Choosing a healthier lifestyle: 5 steps to success

by Karl Lenser

Lifestyle has been described as “the set of habitual behaviors adopted by personal choice.” These behaviors are, in essence, how we live on a daily basis, and this pattern of living becomes our lifestyle.

What you do with your body in terms of physical movement and what you feed it are two of the most important components of a healthy lifestyle. Stress management, alcohol consumption and smoking are also included in health habits that impact one’s level of wellness.

Choosing to live healthier has many benefits that include having more energy, a stronger immune system, an improved level of self-confidence and the ability to function more efficiently on a daily basis.
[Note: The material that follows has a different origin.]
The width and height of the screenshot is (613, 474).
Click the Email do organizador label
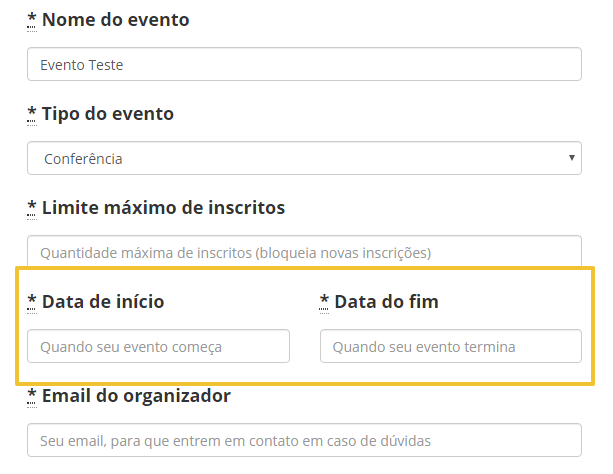click(136, 395)
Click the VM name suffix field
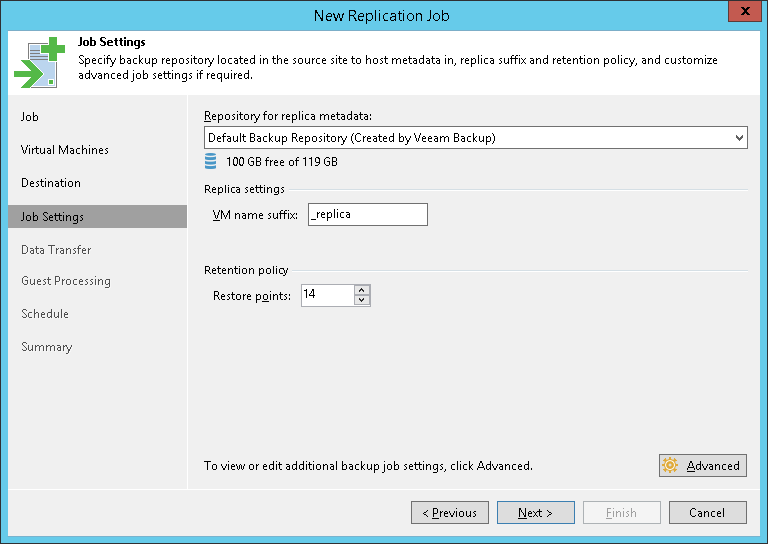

The following list should be helpful if you are thinking about becoming a healthier person. Choosing to live a healthier lifestyle is easier said than done. These will help:

Do a wellness check/self-analysis and see what areas need to be improved. Areas that are usually covered include physical activity, nutrition habits, sleep, smoking, alcohol consumption and stress. Look at what areas you are strong in and what areas you need to improve. Most people know what they need to improve, but they just don’t take action. Motivation 101: Ask yourself, “Why do I want to change a particular health habit?” Did the motivation come from within or was it an external source that originated from a physician or spouse or a close friend? Are you doing this behavior change for yourself or for someone else?

Once you determine the “why,” you can start working on the next section, and that is setting personal goals. I have worked in the fitness field for more than 20 years, and I can safely say that motivation to change almost always has to come from within. YOU have to decide to make changes and do the work.

Early in my career when I worked at Boeing in Seattle, a grossly overweight and out-of-shape employee approached me and said, “Just make me healthy.” I told him I would provide a wealth of information to him and encourage him on his journey, but he had to do the work. He began his wellness journey on the right track by admitting that he needed help. The motivation came from within. Nothing will change in your life unless there is something to motivate you, and internally driven motivation is the best.

Establish personal goals. Use the S.M.A.R.T. Principle: Specific: Avoid the all-to-common “I have to lose some weight” or “I need to exercise more often.” An example of developing a specific goal would be to state that you need to lose 20 pounds by a specific date. Another specific goal would be going to the fitness center at 5 p.m. on Monday, Wednesday and Friday.

Measurable: Obtaining baseline data is very important in goal setting. Getting your body fat, resting heart rate, body weight and blood pressure would be several excellent values to obtain before you begin your program.

Attainable: Make the goal something that is possible to attain. Planning on losing 30 pounds in a few weeks is not attainable.

Realistic: Set some goals that you know you are capable of attaining. They should be challenging and achievable and not too easy or too hard. Setting the goal too high can lead to physical and emotional failure that can impede future wellness endeavors.

Timely: Goals need to be based on what’s happening in your daily life at the present time. Look at your current daily schedule and see what goals would fit into this schedule.

Select program components: This depends on what your healthy improvement goals include. If the goal is exercise/weight loss, then you could include weight loss programs, personal training and group exercise classes in your “menu” of activities that will help you with your goal. Stress management classes, smoking cessation classes or attending healthy cooking seminars are other examples of programs that one could utilize.

Write a plan: Make a contract or a promise to yourself that summarizes what your goals are and how you are going to accomplish the goals. Be specific and detailed in this promise. Research shows that writing down a plan reinforces the actions that will be taken. Write it down and then go out and do what you promised yourself you would do!